- Presidents normally keep a Federal Reserve chair on for a second term even if they were appointed by a predecessor.
- Janet Yellen is pre-eminently qualified for the role, and would have been likely to keep stimulating the economy and stock market in her position.
- In the workplace, and especially in economics there is no level playing field for women, and there are so many layers of constraints that even the foremost qualifications and preparation are often not enough land you the starring role.
There was no better candidate for Federal Reserve chair than Janet Yellen.
So why did Trump go with Jerome Powell, a Fed governor and former private equity executive who, while qualified, is not nearly as ready for the job as the person already doing it?
One plausible reason? Powell is a man.
Here are Yellen’s qualifications for the position — in which she will remain in until February.
She is a premier scholar of monetary policy and also one of its most eminent, competent practitioners. Yellen has spent over a decade in top roles at the central bank, first as San Francisco Fed President, then vice chair of the board and, starting in 2014, the first woman the chair the Fed in its over 100-year history.
Yellen was also ideal from a political standpoint. Confirmation — no problem. A rare act of bipartisanship? Check. A low interest rate policy that can help charge up growth as Donald Trump has promised to do? Very much so.
Yellen has presided over an unusually stable four years of economic recovery where the unemployment rate has fallen steadily to a historically low 4.1%, the stock market — which Trump and his deputies see as scorecard on the presidency — have hit record after record.
That doesn’t mean Powell is going to do a bad job. He’d be the first Fed chair in four decades without a degree in economics, but in the scheme of things, he’s probably one of Trump’s most reasonable appointments. He has previous government experience, having worked in the Treasury under George W. Bush, and knows financial markets well. He’s not an interest rate buff by training but he’s certainly had time to learn on the job since joining in 2012.
Here’s a couple of other reasons why Trump might’ve decided to drop Yellen.

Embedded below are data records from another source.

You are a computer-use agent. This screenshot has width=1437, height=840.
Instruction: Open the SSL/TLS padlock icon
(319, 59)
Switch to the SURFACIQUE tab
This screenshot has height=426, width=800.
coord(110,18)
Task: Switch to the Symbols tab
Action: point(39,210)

She was appointed by President Barack Obama, and Trump seems intent on undoing as much of the Obama presidency as possible. Also, she’s a Democrat and served in the administration of former US President Bill Clinton.
But the decision not to grant Yellen a second term as chair is a break with the recent tradition of presidents nominating sitting chairs to a second term, even when they have different political affiliations. Keeping the Fed chair on for a second term — especially when they’re doing a good job — is a way of taking politics out of the central bank.
Ultimately though, it’s impossible to look at this decision and not think of the reality faced by millions of women in the workplace, and especially in economics — there is no level playing field, and there are so many layers of constraints that even the foremost qualifications and preparation are often not enough land you the starring role.
It also emboldened Trump critics who say he’s averse to seeing women in positions of power. Recall, Trump had a shortlist of five candidates. Yellen was the only woman ever even remotely mention as a possibility.
Maybe age was a factor as well. Yellen is 71 (like Trump), while Powell is 64. Studies show that women face increasing work discrimination as they age.
Pressed about the reasoning behind the unusual change of guard on a call with reporters, a senior White House official said Trump “had a very favourable view of her but in the end he thought governor Powell would be the best choice.”
Sadly, those words are likely all too familiar to the women reading this post.